Provided passage —
* Begin *

PhD research

These were the research questions of my PhD:

  •   How can the advances in Natural Language Processing and Information Retrieval support an Internet search for so-called linguistically fortified texts (i.e., texts containing a sufficient number of certain linguistic forms)? Do language teachers actually need and appreciate this kind of automatic input enrichment when searching for reading material online?

  •   Can one foster language acquisition and practice by drawing learners’ attention to targeted linguistic forms in text – via automatic visual (e.g., highlighting the form) or functionally-driven (e.g., generating and asking questions about the form) input enhancement, or both? To what extent can research in Automatic Question Generation support this task?

  •   How well can we automatically detect linguistic forms and disambiguate their senses by leveraging rule-based, crowdsourcing, and machine learning approaches?
Learn more about the LEAD Graduate School and my research within it.

Tense Sense Disambiguation

The task is similar to that of word sense disambiguation but focuses on grammatical tenses instead of words.

  •   Michèle and Meike are waiting for Maria. (ongoing action)
  •   Simón and Xiaobin are leaving next week. (future arrangement)

While the predicates of both sentences are instances of the present progressive (continuous) tense, they express different grammatical meanings, or senses.

I approach the task of automatically differentiating between various tense senses with a combination of rule-based and supervised machine learning algorithms. While there is variance in performance of statistical models for different tenses, the best-performing model for the past simple tense achieves an F1 score of 91% and significantly outperforms a strong most-frequent-sense (majority) baseline (p = .01).

Automatic Question Generation ::
language learning context

Chinese retailers have cut staff.

No, this is not an introduction to a post about economics or politics. This is an example sentence from an English textbook (and originally, from a news article). Using this sentence alone, an English teacher could come up with a dozen of ways to facilitate or test their students' knowledge of English. When it comes to teaching, practicing and revising grammar, this sentence can be used to produce the following questions:

  •   Is it important when exactly Chinese retailers cut staff or the fact that cutting staff took place at all?
  •   Chinese retailers _________ staff. (cut)
  •   What is the grammatical tense of the verb 'cut' in the sentence?

Each of the questions above serves a specific goal:

  •   checking understanding of certain grammatical categories in the text
  •   drawing attention to certain grammatical constructions in the text
  •   testing explicit knowledge of grammar

A good teacher sure wants to make the best out of every text their students read. As well as check their homework. And prepare fun communicative activities for the next class. And come up with the topics for the next classroom debate... and much more. Would it not be nice to delegate at least some of this work to a knowledgeable, reliable assistant?

* End *

Provided data —
* Begin *

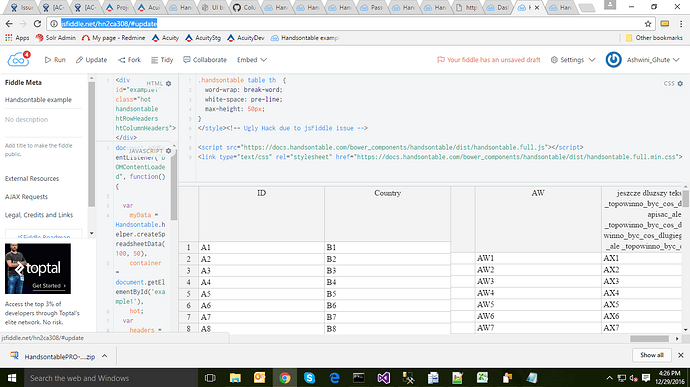Tidy the code
690x387 pixels.
[x=162, y=59]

* End *

Exercise set —
• A. Answer these questions about the PhD research page:
(i) What F1 score does the best-performing model for the past simple tense achieve?
(ii) Before it appeared in an English textbook, where did the sentence "Chinese retailers have cut staff." come from?
(iii) Which three approaches does the last research question name for detecting linguistic forms and disambiguating their senses?
• B. Pick up the PhD research page where it stops and continue writing it.
The material above has no connection to the PhD research page.

Answers in order —
• A.
(i) 91%
(ii) A news article
(iii) Rule-based, crowdsourcing, and machine learning approaches

• B.
Fortunately, Natural Language Processing techniques and tools make it possible! In our paper titled Question Generation for Language Learning, Detmar Meurers and I discuss the different functions that questions play in language teaching and learning and give examples of how automatic question generation can support those uses.

You can try out our system here. As we only generate questions to grammatical tenses and favor precision over recall, the system does not generate questions to every sentence. Typing in news article texts is probably the best idea since these were our development data. Have fun!

By the way, a crowdsourcing study we conducted (also reported in the paper) showed that it is not that easy for proficient English speakers to tell a question written by an English teacher from a computer-generated one: 67% of automatically generated questions were thought to have been written by a teacher. Of course, there is always room for improvement. We are currently working on the multiple-choice answer format, which requires generation of distractors (multiple-choice options), and exploring the NLP task of Tense Sense Disambiguation in order to improve our algorithm for generating grammar concept questions about grammatical tenses.

I would like to thank my colleagues: Simón Ruiz for putting together and providing a dataset of manually written questions; and Michael Grosz and Johann Jacoby for taking their time to guide me through the dangerous but exciting world of statistical analysis!

FLAIR :: Web Search for Language Learning

FLAIR stands for Form-focused Language-Aware Information Retrieval. It is an online web application for language teachers and learners that helps them find authentic web texts containing a sufficient number of different linguistic constructions studied as part of the English language curriculum, such as the passive voice, grammar tenses, wh- questions, etc.

Try out the FLAIR tool and see for yourself (no registration needed). There you will also find the list of the implemented linguistic constructions as well as the utilized third-party tools and libraries.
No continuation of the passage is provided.